Wijaya menghela nafas panjang, "Kenapa kau jadi membela anak itu? Bukannya kau tidak suka? Karena dia terlihat menyukai Caca?" Ucap Wijaya, lelaki setengah baya itu sudah menggunakan bahasa formal yang artinya memang sedang menahan amarah.
"Raga emang gak suka dia pah. Tapi bukan berati papah bisa nuduh dia gitu aja, papah emangnya mau? Kejadian yang di alamin sama Saka, kini terulang lagi? Dan sekarang pelakunya papah?"
"Ini beda Raga, anak itu memang ada sangkut pautnya dengan keluarga Liberta, kau harus percaya akan hal itu!"
"Apa yang beda pah? Dulu, aku nuduh dia, apakah papah gak nuduh Alex sekarang?"
Wijaya tertawa kecil, "Kau ini sangat lucu, aku dan kau jelas berbeda Raga, kau menuduh dia tanpa bukti kan? Sedangkan aku, banyak bukti tentang dia yang mengatakan bahwa, memang Alex ada sangkut pautnya dengan keluarga Liberta."
"Ayolah, papah bukan seperti kau yang cepet sekali dalam mengambil keputusan."
"Berhenti cari tahu tentang mereka, dan ikut campur! Kalau misalnya papah aja belum bisa buktiin ke Raga, kalau buktinya itu apa!"
"Kenapa kau sibuk sekali dengan urusan papah? Bukannya jauh lebih baik?
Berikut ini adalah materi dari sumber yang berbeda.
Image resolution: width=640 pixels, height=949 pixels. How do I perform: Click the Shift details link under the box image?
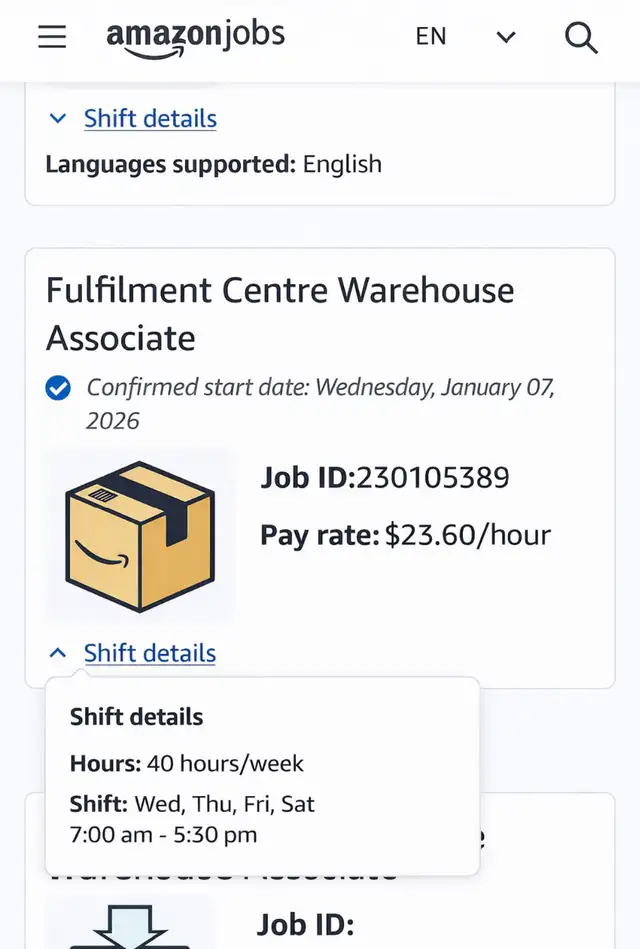(150, 653)

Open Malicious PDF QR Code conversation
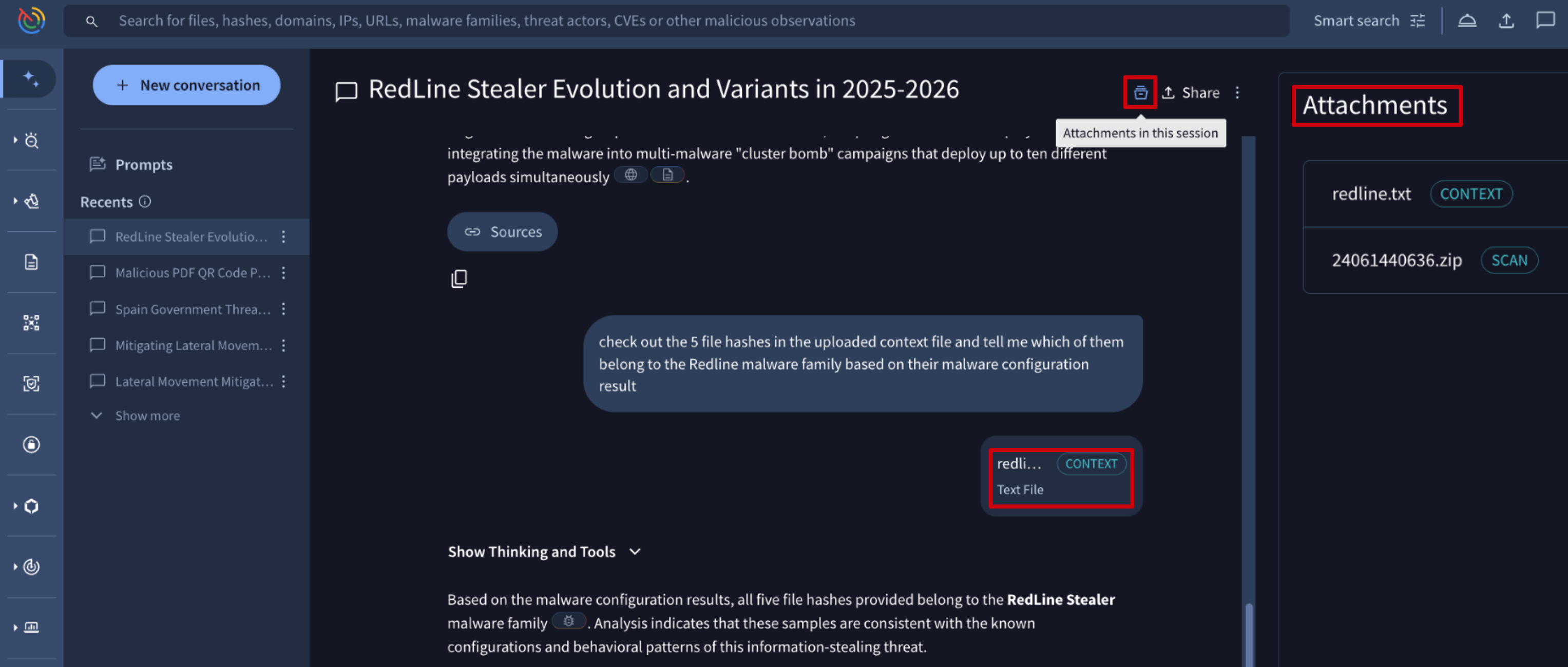point(193,273)
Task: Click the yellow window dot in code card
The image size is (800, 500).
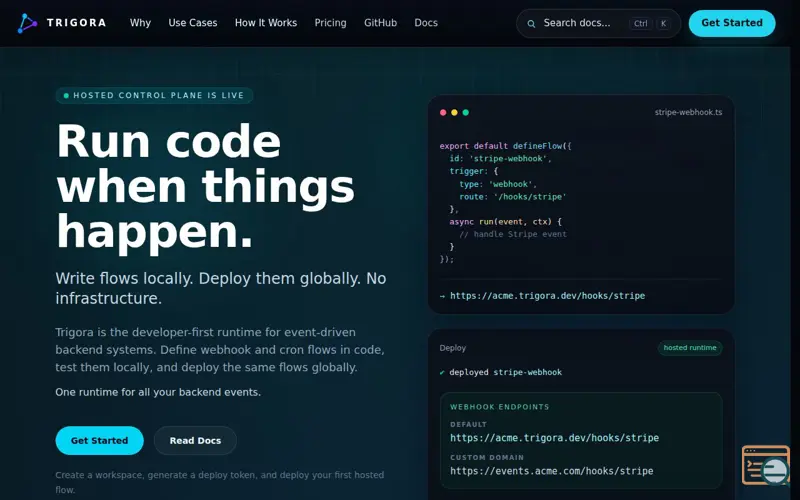Action: (x=454, y=112)
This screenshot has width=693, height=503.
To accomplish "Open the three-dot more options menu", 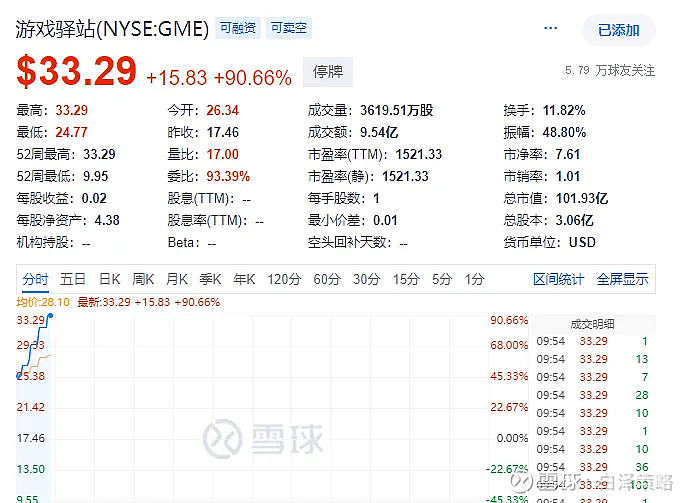I will [549, 29].
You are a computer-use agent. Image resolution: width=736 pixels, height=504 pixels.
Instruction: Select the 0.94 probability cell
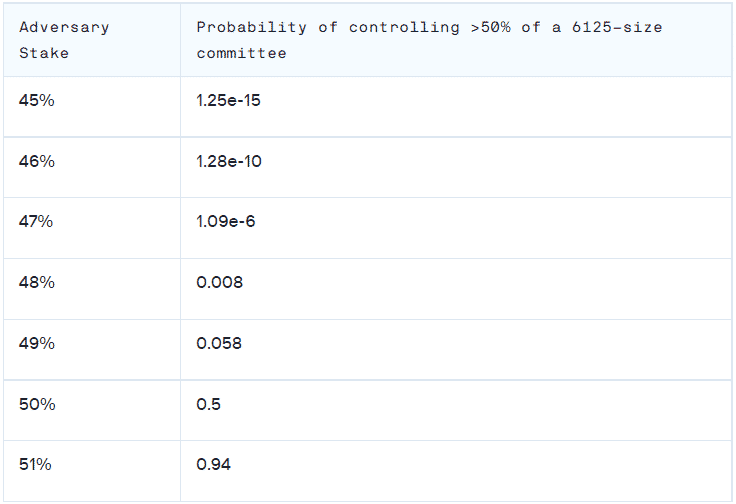coord(456,471)
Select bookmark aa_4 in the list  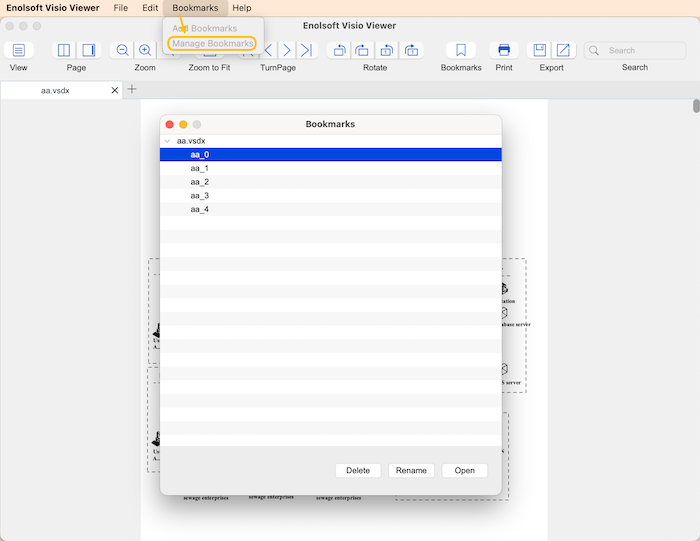pos(200,210)
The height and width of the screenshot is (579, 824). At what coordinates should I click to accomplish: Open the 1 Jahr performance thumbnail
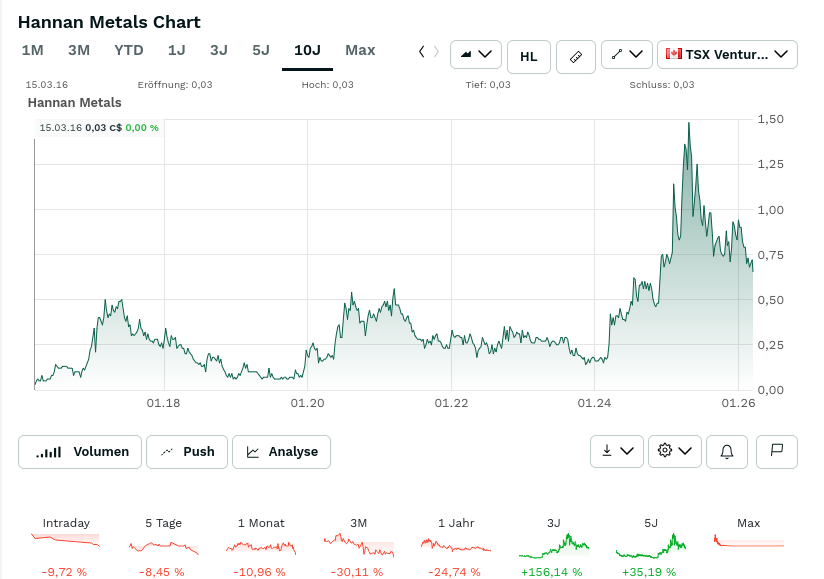(456, 547)
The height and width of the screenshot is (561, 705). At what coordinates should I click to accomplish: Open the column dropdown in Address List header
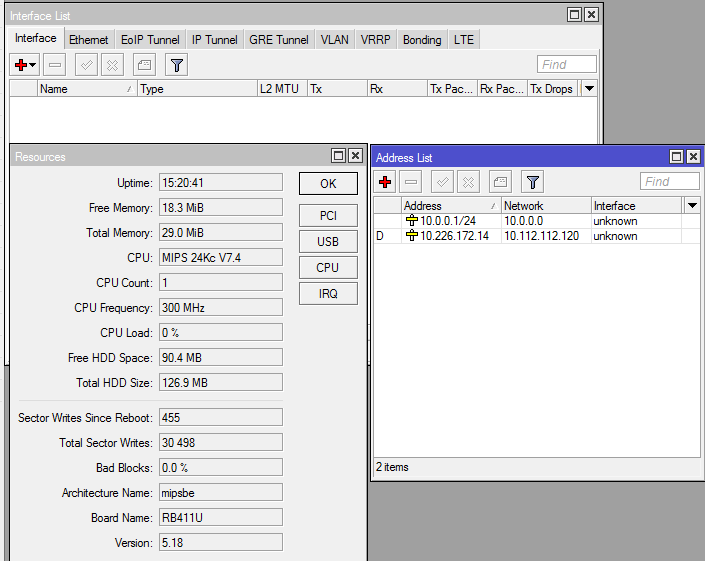pos(692,205)
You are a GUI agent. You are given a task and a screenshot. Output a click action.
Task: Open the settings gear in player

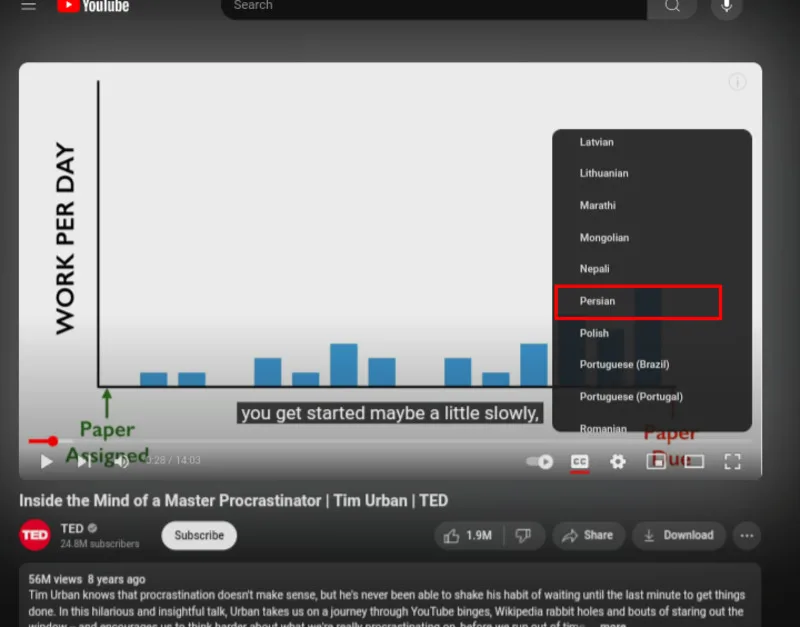pos(617,462)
Jikalau kau saja yang tak usah tau dan ikut campur urusan papah?"
Raga berdiri dengan hentakan tangan di meja, "Urusan papah urusan Raga juga!"
"Iyakah? Jikalau memang begitu, diam dan biarkan saja apa yang akan papah lakukan kepada Alex."
"Raga ... Stop, jangan suruh papah untuk itu, kamu akan berterimakasih kasih nantinya, ini demi kebaikan kamu dan Caca nantinya."
"Dan soal papah belum kasih bukti, kau tak perlu tahu itu, kau hanya tahu beres saja, kau ini gegabah Raga, dan papah tak ingin kau merusak rencana kali ini."